She reached out and took one of the tea rose pillows and held it in her lap, her arms wrapped around it. She looked at him a moment before she continued.
“So I made up my mind to get something out of this… relationship. I thought, well, if they can buy information I can too. I hired a first-rate private investigator. He documented on film and tape Colin’s affair with his secretary. In flagrante, as they say. It was rather erotic footage, if you could forget who they were. When I had had enough of it, when my sick curiosity had been indulged ad nauseam, I told the guy thanks and paid him off. Then I contacted the secretary and had her come over here one afternoon when Colin was out of town.
“We sat in the living room over there,” she said, looking through the walls of glass, “and I showed the videos to her. She was stunned and frightened. Ashamed. I kept playing them until she simply ducked her head and wouldn’t watch them anymore. It was cruel of me and, frankly, I surprised myself. By this time I didn’t think I had any emotional investment left in the man, but I found that I was getting some kind of unseemly satisfaction out of this perverse humiliation of her. But finally I stopped.
“I really didn’t blame her, after all. The woman’s intelligent, a superb executive secretary. She knew sleeping with the boss was going nowhere but, on the other hand, it wasn’t hurting her at all at bonus time, and he was continually giving her all these gifts. I know what executive secretaries do. I used to be one. I know what it’s like. A good one practically runs the company, but she never gets any credit for it and compared to some of the men executive officers—who do a hell of a lot less than she does—her salary’s paltry. She thinks, what the hell, she deserves the perks she gets from sleeping with the bastard. She knows all about the boss’s personal life—this woman knew Colin and I hadn’t had sex in two years. She knows all about the business. Where it’s strong, where it’s weak. Where all the corporate skeletons are buried. Who’s got clout, who hasn’t. But most important: she has access.”
Rayner stopped and looked at her hands. She was doing something with her fingers, more precisely her fingernails, looking at them as though she could see what she was doing, though Last doubted she could in the pale, watery light. Then she looked up and went on.
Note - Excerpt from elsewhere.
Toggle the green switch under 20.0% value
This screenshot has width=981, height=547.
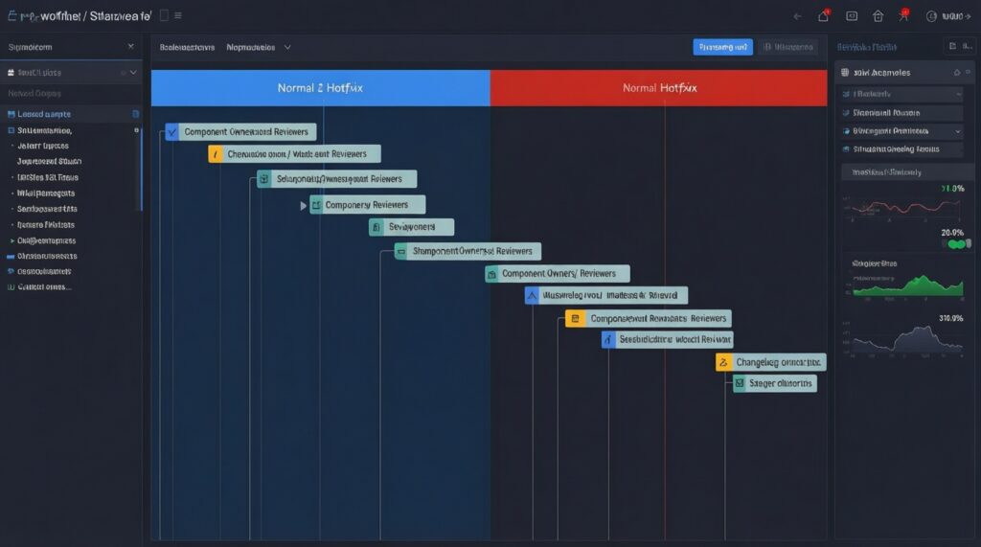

“She was sobbing, distraught. I could tell that in her mind she had lost everything. I started talking to her. I said, look, relax, relax. Truth is, the marriage was over, and you were just the next in line. That’s okay, really. I admitted that I was angry but not because I loved the man. I was just angry at being used by him. And I said that, frankly, she should be angry about being used too. I said I wasn’t going to do anything with the videos. I said I didn’t think either of us would get what we deserved out of a nasty divorce battle. I calmed her down, got her to thinking. And then I said that we’d both be better off putting our heads together and try to come up with a way to earn ourselves a little security out of all this. I told her that neither one of us had any protection, any security for the future. We could both end up on the sidewalk tomorrow with nothing. Nothing. And it could happen so easy.” She paused. “I presented her with a proposition.”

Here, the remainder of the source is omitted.